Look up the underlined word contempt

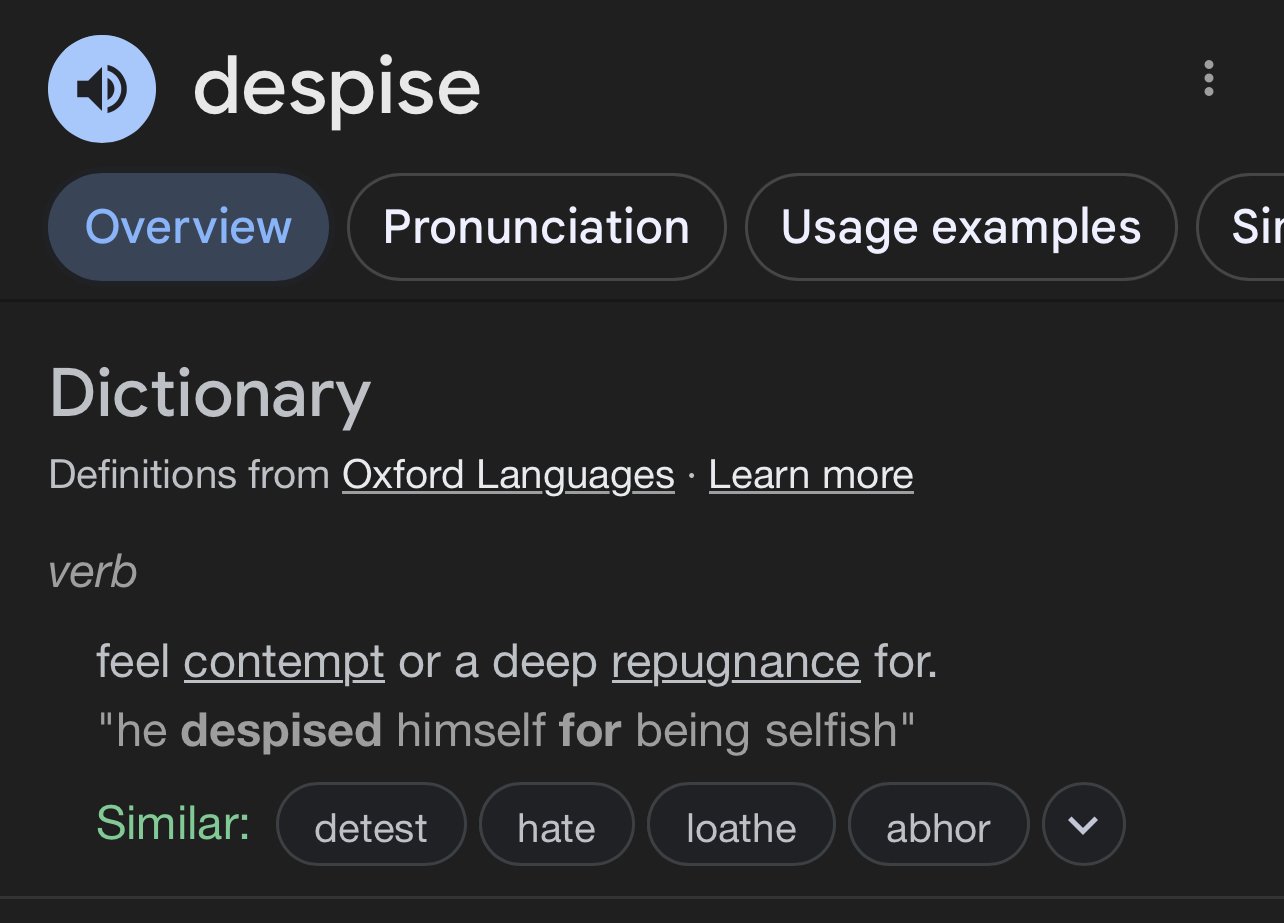[284, 662]
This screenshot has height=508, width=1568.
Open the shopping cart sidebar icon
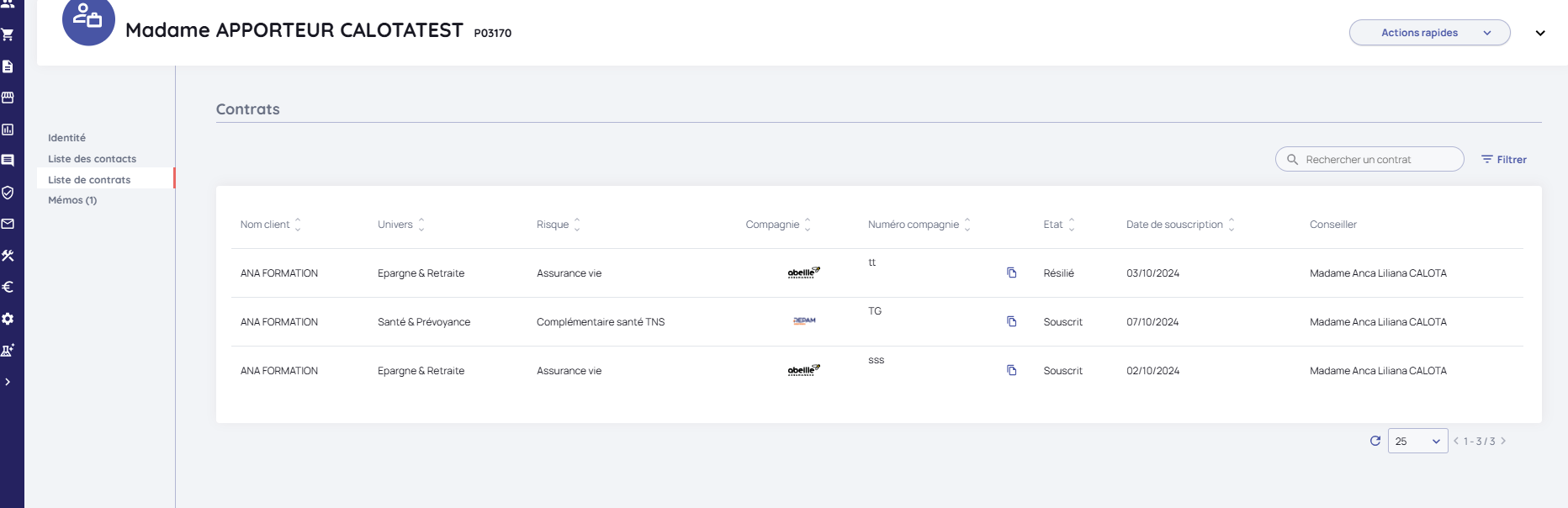(8, 34)
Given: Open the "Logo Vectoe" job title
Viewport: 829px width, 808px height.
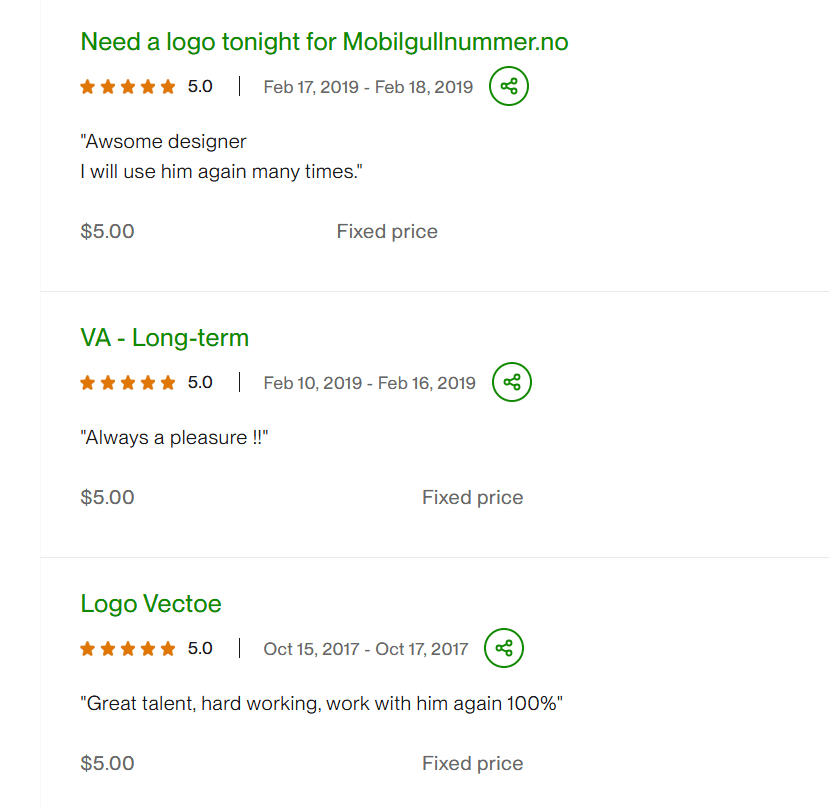Looking at the screenshot, I should click(151, 604).
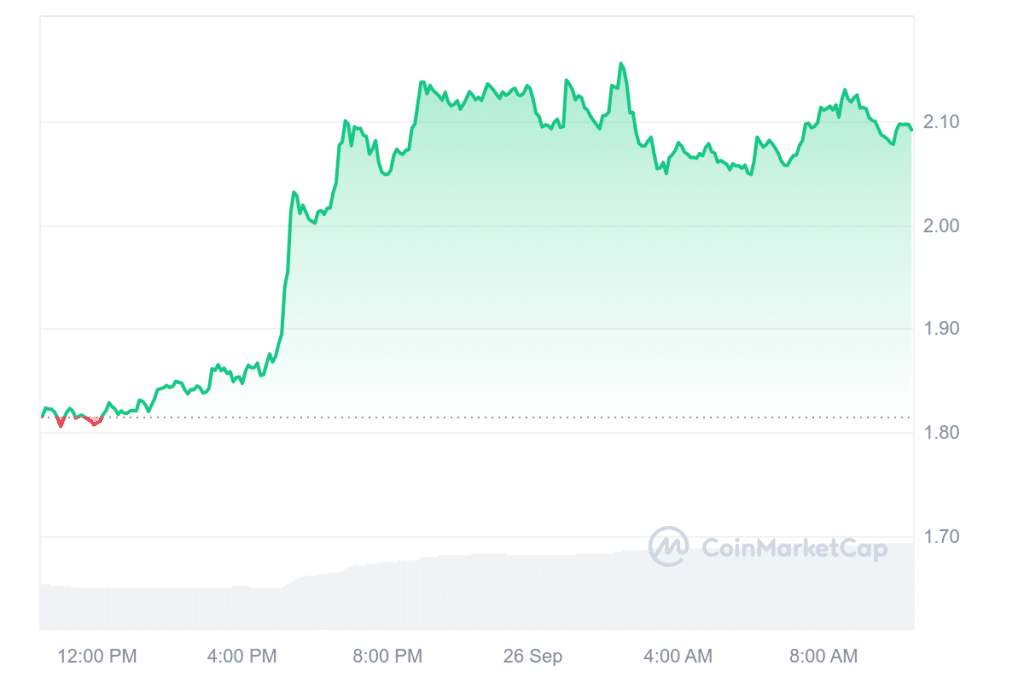Click the 1.90 price axis label
The width and height of the screenshot is (1024, 683).
click(x=942, y=329)
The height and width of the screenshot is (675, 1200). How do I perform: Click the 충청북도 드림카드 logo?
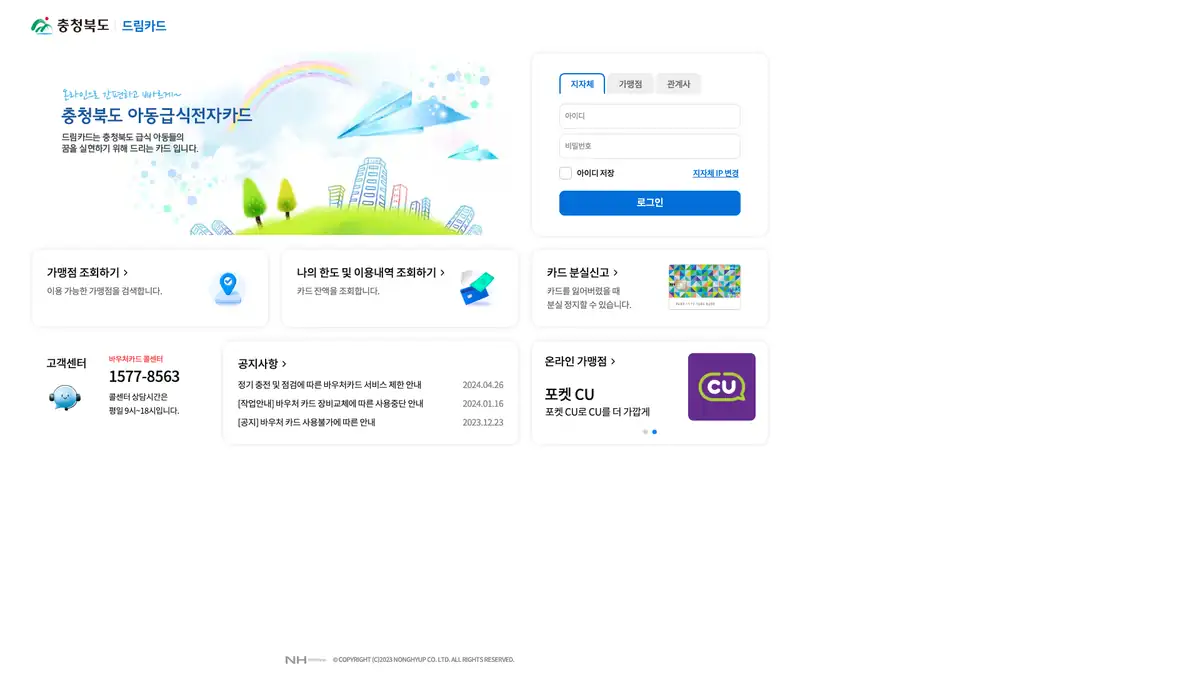[x=98, y=26]
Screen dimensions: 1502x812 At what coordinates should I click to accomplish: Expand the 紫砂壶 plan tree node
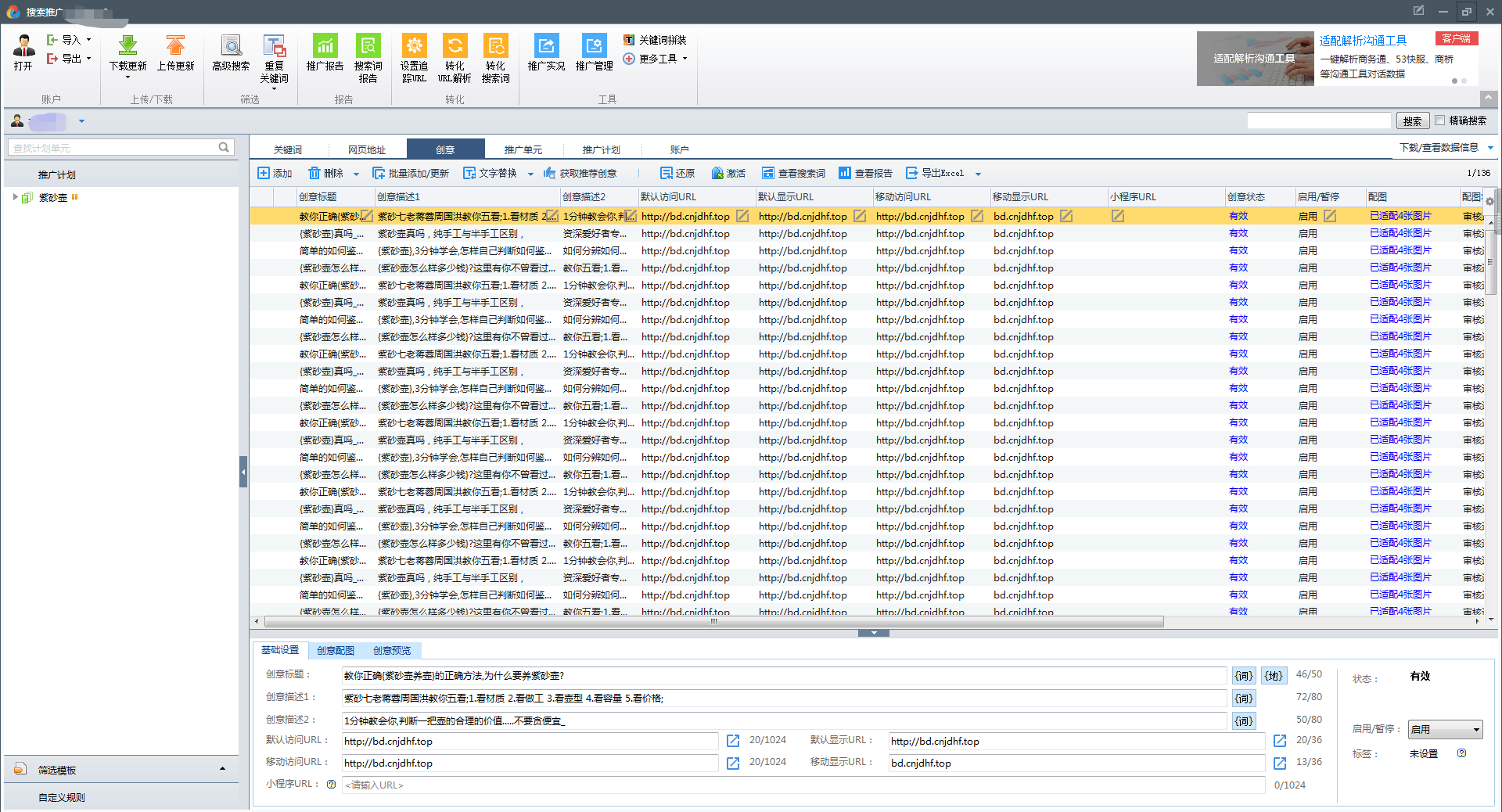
++++++++
## Problem details
Every line above should be reproduced exactly, please, with no pictures included.

## Answer to this problem
Look up the underlined word contempt

[284, 662]
This screenshot has height=508, width=1568.
Open the shopping cart sidebar icon
(8, 34)
Given: Open the "Logo Vectoe" job title
Viewport: 829px width, 808px height.
Looking at the screenshot, I should click(151, 604).
Click the 1.90 price axis label
The width and height of the screenshot is (1024, 683).
click(x=942, y=329)
The height and width of the screenshot is (675, 1200). How do I perform: Click the 충청북도 드림카드 logo?
[x=98, y=26]
Screen dimensions: 1502x812 At what coordinates should I click to accomplish: Expand the 紫砂壶 plan tree node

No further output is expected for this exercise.